(Description of the task): Copy each line of the records below that mentions the word "target".
○ ○ ○
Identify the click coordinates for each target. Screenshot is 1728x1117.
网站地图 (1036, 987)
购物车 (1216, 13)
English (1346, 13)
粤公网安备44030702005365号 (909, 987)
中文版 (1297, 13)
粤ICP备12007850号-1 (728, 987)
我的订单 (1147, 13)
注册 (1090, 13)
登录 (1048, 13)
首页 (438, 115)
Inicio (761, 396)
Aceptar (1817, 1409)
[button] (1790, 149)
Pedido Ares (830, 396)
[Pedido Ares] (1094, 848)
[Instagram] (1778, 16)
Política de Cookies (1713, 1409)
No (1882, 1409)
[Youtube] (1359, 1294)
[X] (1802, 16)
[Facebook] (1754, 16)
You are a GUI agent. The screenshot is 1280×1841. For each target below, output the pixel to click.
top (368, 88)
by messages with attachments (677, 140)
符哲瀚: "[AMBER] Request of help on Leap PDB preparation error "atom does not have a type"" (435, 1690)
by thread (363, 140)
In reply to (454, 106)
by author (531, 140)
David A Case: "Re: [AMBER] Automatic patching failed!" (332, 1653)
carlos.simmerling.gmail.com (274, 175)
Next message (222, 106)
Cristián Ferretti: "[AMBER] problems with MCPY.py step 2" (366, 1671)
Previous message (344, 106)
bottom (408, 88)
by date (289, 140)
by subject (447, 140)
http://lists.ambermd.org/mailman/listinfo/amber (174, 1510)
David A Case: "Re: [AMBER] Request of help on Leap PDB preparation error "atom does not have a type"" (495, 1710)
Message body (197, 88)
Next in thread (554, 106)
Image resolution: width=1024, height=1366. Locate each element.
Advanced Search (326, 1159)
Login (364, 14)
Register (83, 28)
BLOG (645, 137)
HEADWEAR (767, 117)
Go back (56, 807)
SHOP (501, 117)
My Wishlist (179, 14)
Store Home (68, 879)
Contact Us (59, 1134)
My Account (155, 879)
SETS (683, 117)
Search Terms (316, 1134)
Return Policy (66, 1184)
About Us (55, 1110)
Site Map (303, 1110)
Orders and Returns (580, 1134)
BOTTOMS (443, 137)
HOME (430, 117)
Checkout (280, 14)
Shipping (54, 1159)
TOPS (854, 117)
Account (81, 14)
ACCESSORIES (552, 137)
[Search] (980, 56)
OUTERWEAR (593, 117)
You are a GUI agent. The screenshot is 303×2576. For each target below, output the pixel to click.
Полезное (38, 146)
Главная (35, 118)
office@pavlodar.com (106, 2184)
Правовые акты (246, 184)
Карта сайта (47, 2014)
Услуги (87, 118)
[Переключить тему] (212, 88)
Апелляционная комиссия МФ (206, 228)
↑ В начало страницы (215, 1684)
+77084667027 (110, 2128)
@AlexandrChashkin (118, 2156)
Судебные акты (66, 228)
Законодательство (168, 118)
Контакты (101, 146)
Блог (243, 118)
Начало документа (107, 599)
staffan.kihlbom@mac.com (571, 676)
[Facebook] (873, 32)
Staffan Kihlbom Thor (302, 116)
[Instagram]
○ ○ ○
(Written response):
Identify the click coordinates for each target. Screenshot is 1728x1117.
You are a GUI agent. The screenshot is 1280×1841. For each target below, output the pixel to click.
You are a GUI agent. The screenshot is 303×2576. For each target below, output the pixel to click.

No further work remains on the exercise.